The city's total expenditures are down from a high of $146.4 million in the 2011-12 fiscal year to $132.6 million today.  Yet, city leaders may be required to reduce costs even further. In the coming months, Richmond elected officials have stated that conversations about raising taxes, issuing new debt, or cutting services will begin in earnest.

The question is, as the economy reaches new highs in other Bay Area cities, how did Richmond get to this place?  According to city records, plunging tax revenues and difficulty cutting the budget have forced the city to draw down its reserve funds to a level below the city's minimum guidelines.  These guidelines call for the city to have 7% of its overall budget in reserve.  These low levels of reserves have jeopardized Richmond’s future credit rating, which it has used up to now to borrow away its fiscal problem.

In addition, the city’s unemployment rate sits at 11.5%, well above the national average of 6.7% and the state rate of 7.8%.  The recovery of Richmond housing prices has also fallen behind much of the rest of the nation and even the Bay Area.
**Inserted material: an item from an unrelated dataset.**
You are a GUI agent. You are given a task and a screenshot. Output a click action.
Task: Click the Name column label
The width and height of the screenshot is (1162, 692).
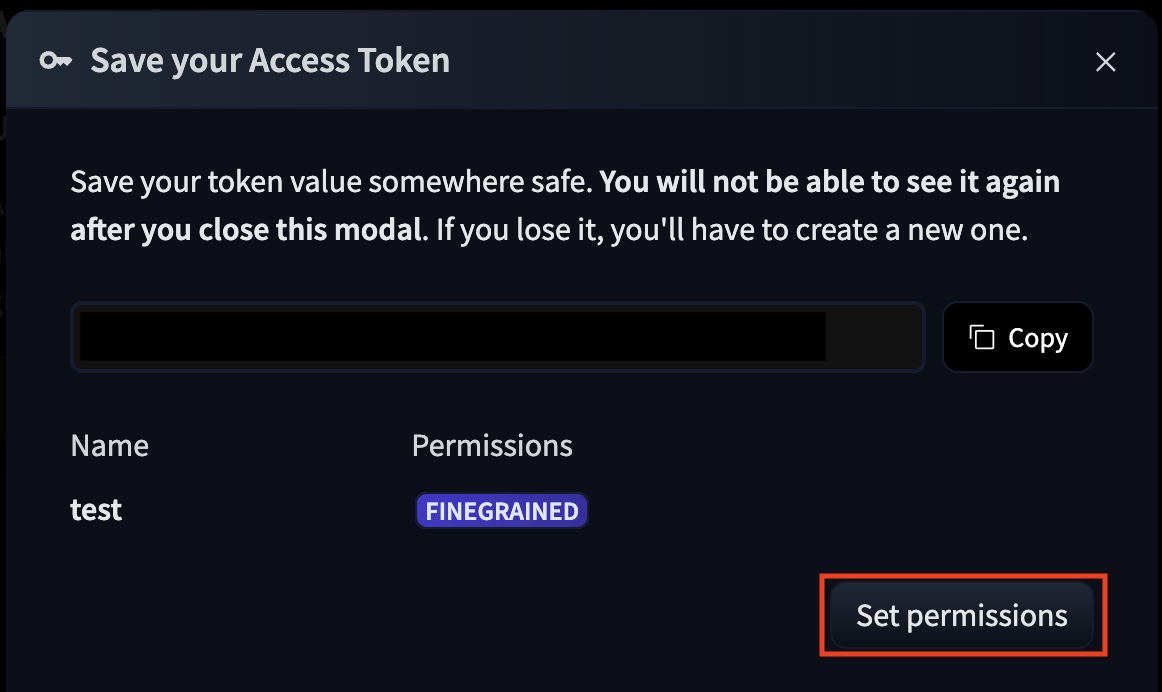pos(110,445)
As a result, Richmond currently has a much weaker tax base than it has in the past, with lower revenues for city coffers.

As they work toward a solution, the City Council voted to freeze city hiring for the immediate future. Notably, the hiring freeze excludes police and fire positions, which make up the bulk of the city's budget. But closing the gap without cuts to public safety could be unrealistic, given size of the deficit cautioned City Manager Bill Lindsay at a recent council meeting. He has asked all department managers in the city to prepare plans with 17% cuts to their budgets.

The Council has also considered both a sales tax and increasing the minimum wage as possible ways to ultimately increase city revenue. They are also trying to create more jobs by ensuring local hire ordinances are followed on new projects.

Lindsay has indicated that a clearer picture of the state’s budget deficit will be available in the next few weeks.  As the city learns the true state of its finances, residents warn options may become increasingly limited for the city council in light of a citizenry already facing high unemployment and weakened housing prices.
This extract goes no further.